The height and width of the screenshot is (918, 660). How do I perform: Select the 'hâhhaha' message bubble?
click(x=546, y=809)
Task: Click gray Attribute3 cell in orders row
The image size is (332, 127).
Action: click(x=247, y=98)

▬▬▬▬▬▬▬▬▬▬

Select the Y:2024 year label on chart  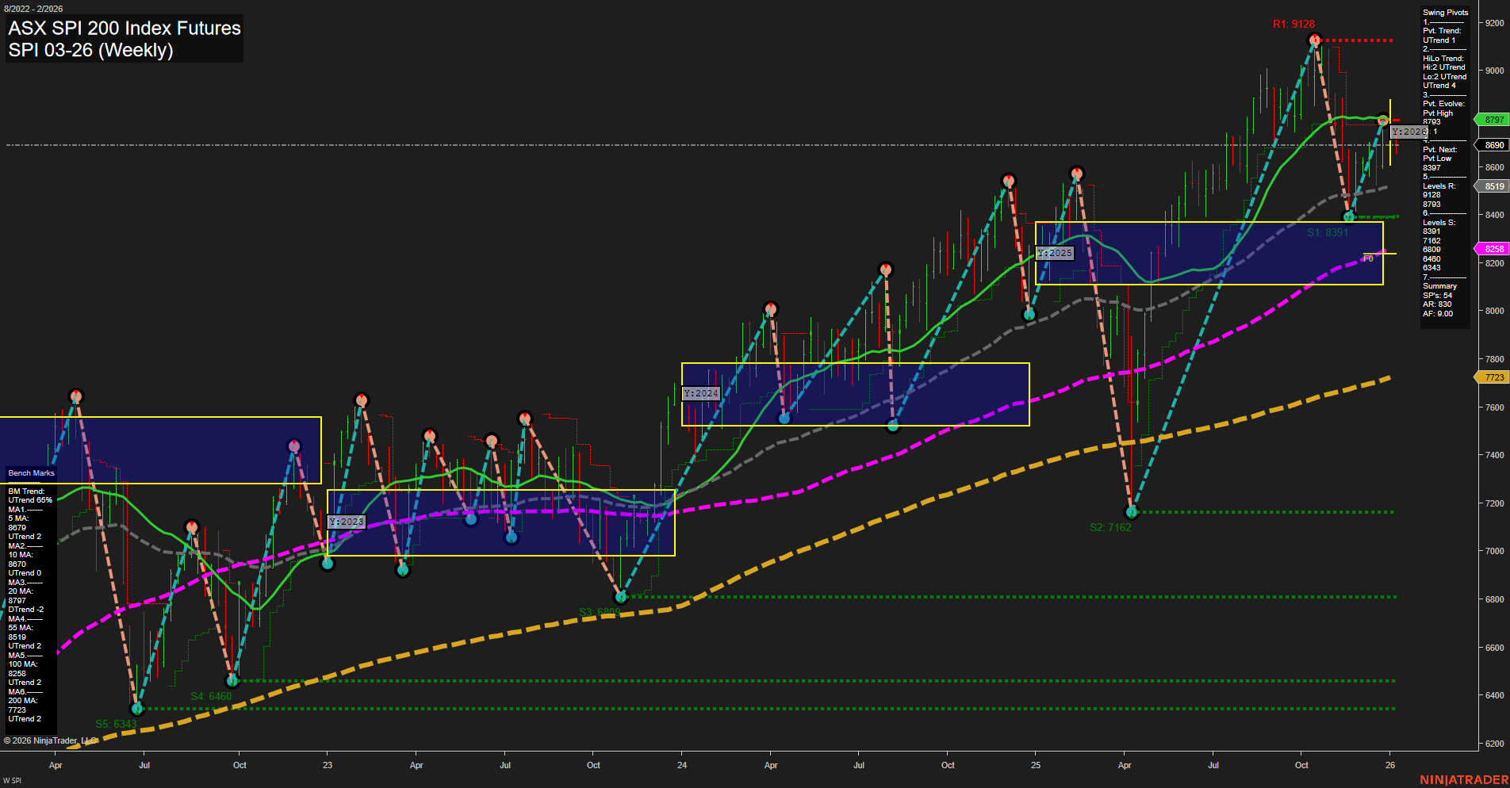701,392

▬▬▬▬▬▬▬▬▬▬

● **Goal of the exercise**: Return everything from the line containing "The height and" down to the line containing "Action: click(x=247, y=98)", both included, unchanged.

● **Completed exercise**:
The height and width of the screenshot is (918, 660). How do I perform: Select the 'hâhhaha' message bubble?
click(x=546, y=809)
Task: Click gray Attribute3 cell in orders row
The image size is (332, 127).
Action: click(x=247, y=98)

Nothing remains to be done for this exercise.